[ainoko_hikaru]

I don't know if I'm on the right track. please help.
       A mixture of Na₂CO₃ and MgCO₃ of mass 7.63g is reacted with excess hydrochloric acid. The CO₂ gas generated occupies a volume of 1.67L at 1.24 atm and 26 degrees Celcius. From these data, calculate the percent composition by mass of Na₂CO₃ in the mixture.

I have already made a balanced equation:

Na₂CO₃ + MgCO₃ + 2HCl -> 2NaCl + MgCl₂ + 2CO₂ + 2H₂O

after that, I computed for the number of moles of CO₂ using the ideal gas equation and arrived with 0.0860 moles CO₂. I then calculated for the mass of carbon dioxide, then using this I calculated for the number of moles of Na₂CO₃ which turned out to be 4.29 x 10^-2. After computing for the number of moles I then computed for the mass of Na₂CO₃ which turned out to be 4.55 grams.
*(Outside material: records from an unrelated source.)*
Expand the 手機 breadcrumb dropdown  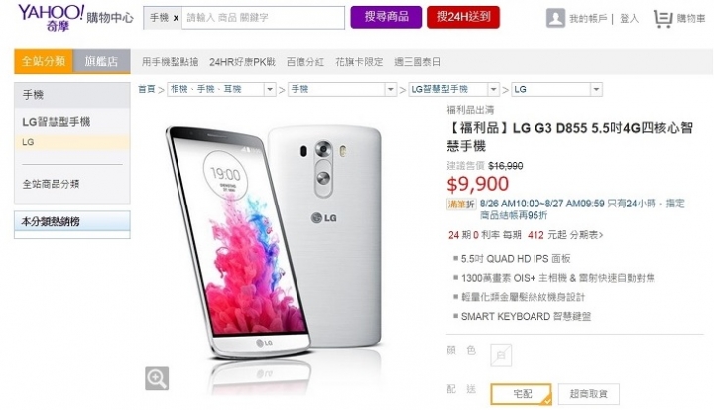(390, 90)

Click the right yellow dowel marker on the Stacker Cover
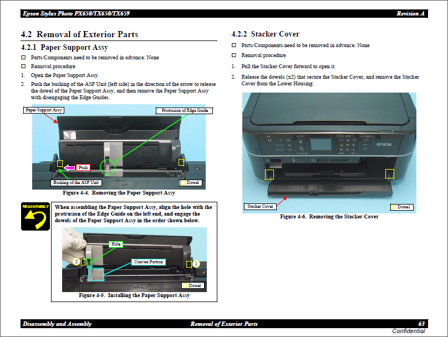coord(389,173)
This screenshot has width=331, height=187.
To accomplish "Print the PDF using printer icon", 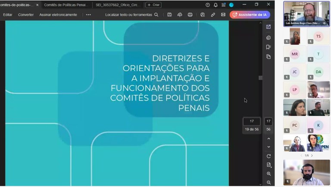I will [190, 15].
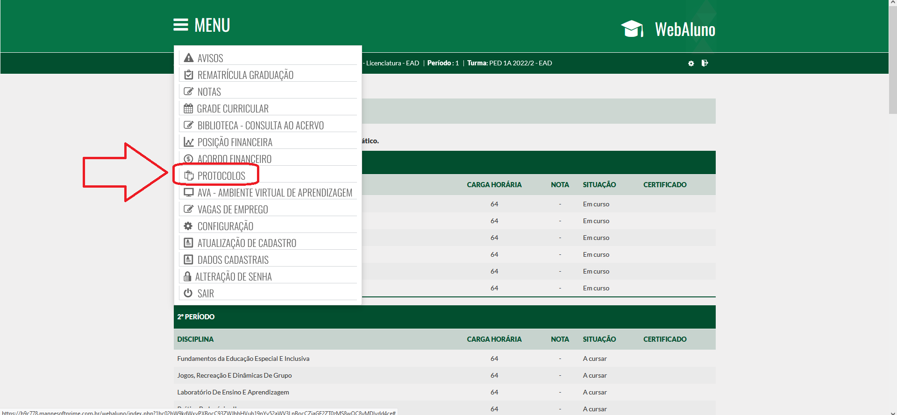Open Dados Cadastrais option
The height and width of the screenshot is (415, 897).
click(x=233, y=260)
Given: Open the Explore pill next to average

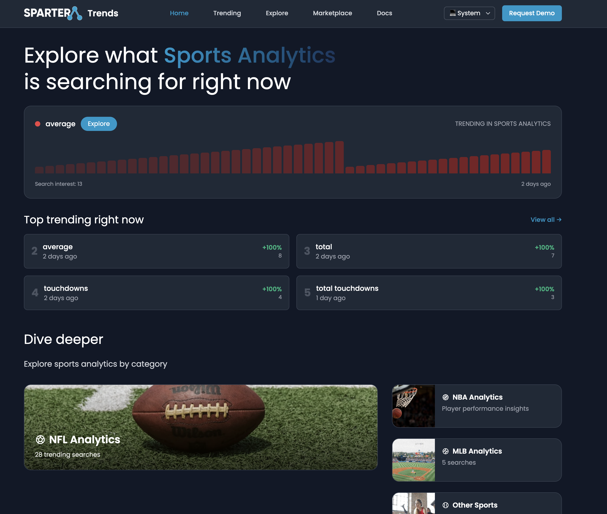Looking at the screenshot, I should tap(98, 124).
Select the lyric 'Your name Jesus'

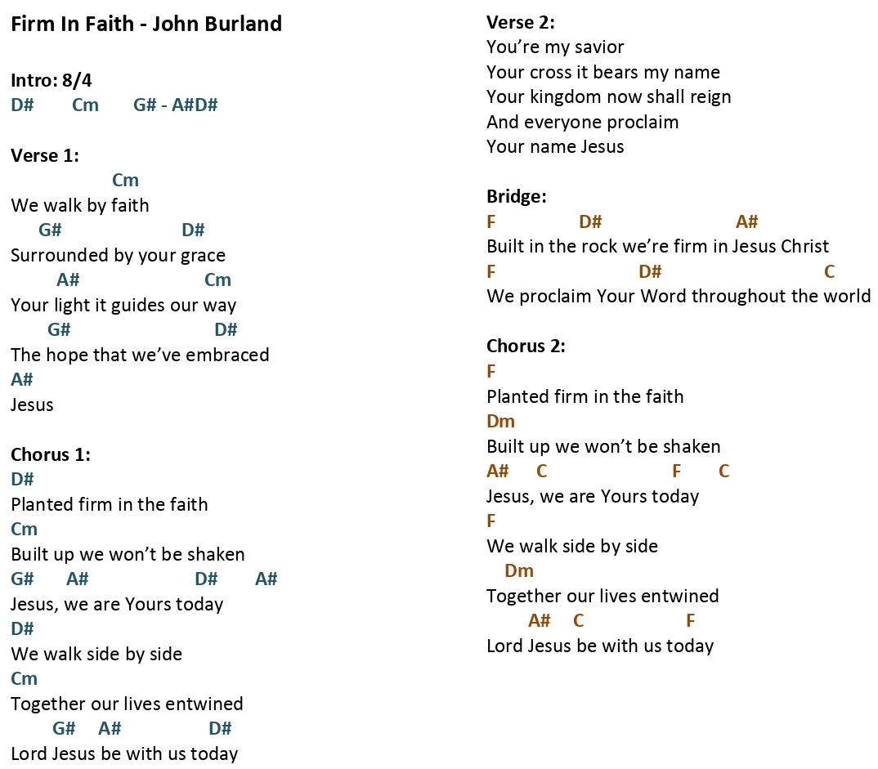pyautogui.click(x=555, y=146)
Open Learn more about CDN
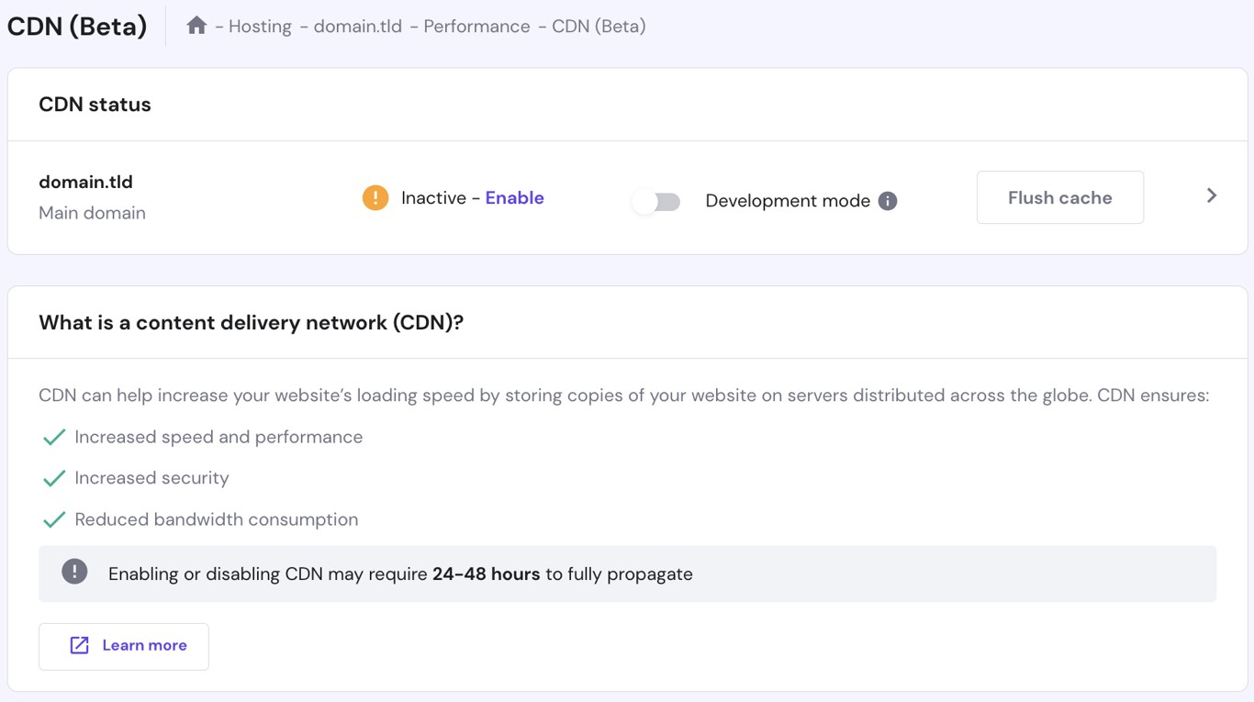 (x=123, y=646)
My solution for percent composition involved using the computed mass of Na₂CO₃ divided by the given mass of Na₂CO₃ and MgCO₂ multiplied by a hundred resulting to 59.6%. Am I correct?

Thanks!

[sjb]

I'm not sure if you're right, but the approach seems wrong.
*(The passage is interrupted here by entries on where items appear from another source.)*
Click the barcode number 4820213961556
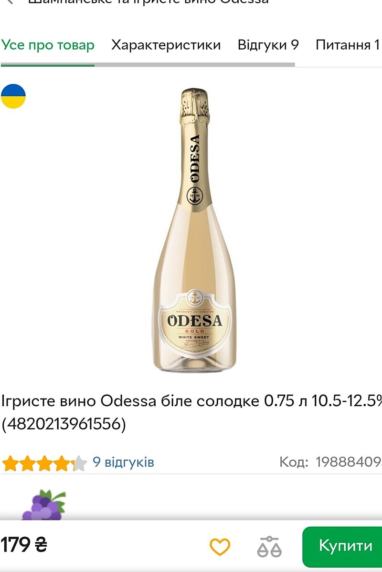The height and width of the screenshot is (572, 382). (x=64, y=424)
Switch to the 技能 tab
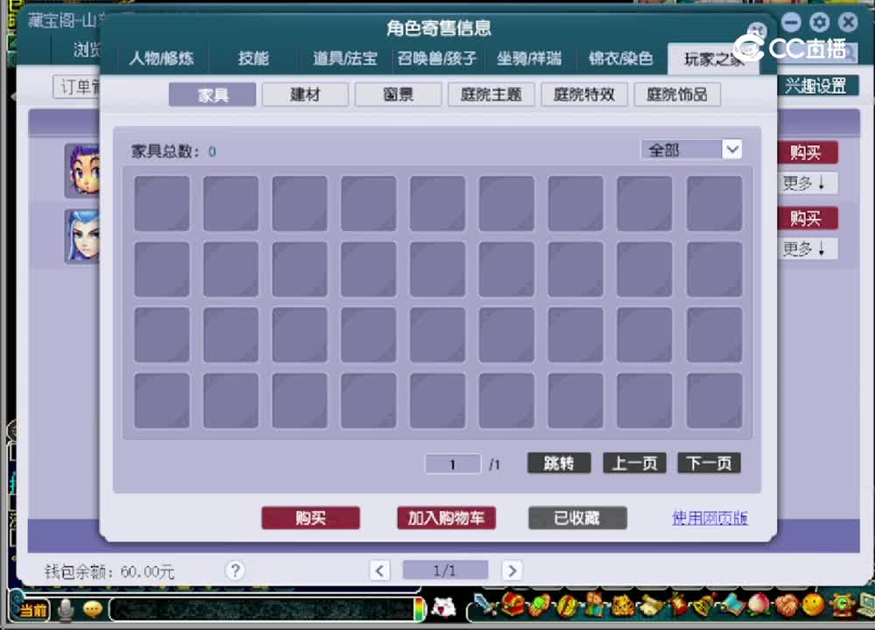Image resolution: width=875 pixels, height=630 pixels. (x=253, y=59)
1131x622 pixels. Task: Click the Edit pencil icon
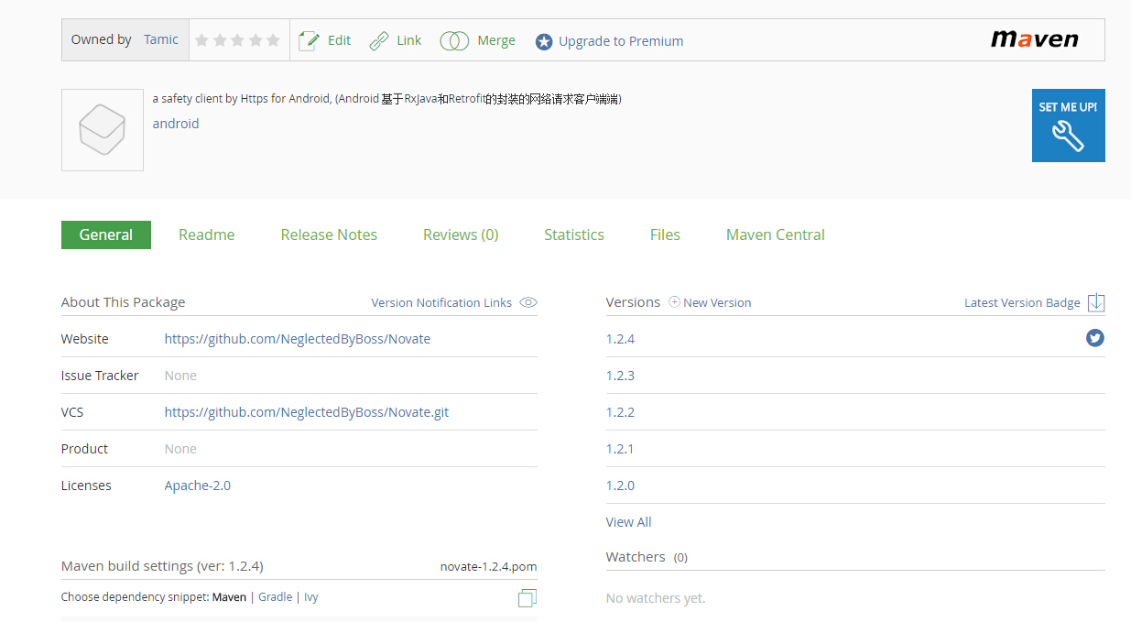(309, 40)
Essentially you have 2 things going on here

Na₂CO₃ + 2HCl -> 2CO₂ + 2NaCl + 2H₂O, and
Mg₂CO₃ + 2HCl -> 2CO₂ + MgCl₂ + 2H₂O.

So you have mass of the solid, which is equal to the mass of Na₂CO₃ + the mass of Mg₂CO₃, and the amount of CO₂, which comes from the decomposition.

Two equations, two unknowns.

What I think you have done is calculated the mass of Na₂CO₃ if there were an equimolar amount of Mg₂CO₃ and Na₂CO₃ present.

[enahs]

sjb is correct, your answer is wrong.

However, I do not like the two equation approach for this because it puts more emphasis on math and not thinking about what is going on behind it, in my opinion. But yes, math is required.

You have a mixture of two components, producing the same thing. Think about it at a molar level first.


1 mol Na₂CO₃ + 1 mol MgCO₃ -> 2 mol CO₂

You know the value for the total mols of CO2 produced (and I would use more significant figures in your calculations and do not round until the end, it is off a decent amount).

So you know

x mols Na₂CO₃ + y mols MgCO₃ -> 0.084 mols CO₂

Correct?
But you only know the mass, but how can you relate mass to mols?
Molecular Weight!

So, call one arbitrarily x and the other 7.63-x (because you know you have 7.63 grams total)

So now you have

   x g Na₂CO₃                      +         7.63 -x MgCO₃              =  0.084
 105.99 g Na₂CO₃ /mol                     84.32 g /  MgCO₃

Which the units cancel and leave mols + mols = 2 mols, which is what your balanced equation said.
You use the molecular weight to relate the mass to the amount of mols, as dictated by stoichmetry, directly into the balanced equation with the appropriate coefficient. It is no longer a system of equations and just a math problem, but the math is now displaying the chemical relationships.

Remember, balanced equation relates mols, not mass!

Now it is just the basic algebra and solving for x, and once you know x you know the other as well.

Hope that makes sense and helps.

[ainoko_hikaru]

oh, ok, thanks for pointing out my mistake. I'll try out the solution. Thanks for the help, enahs and sjb!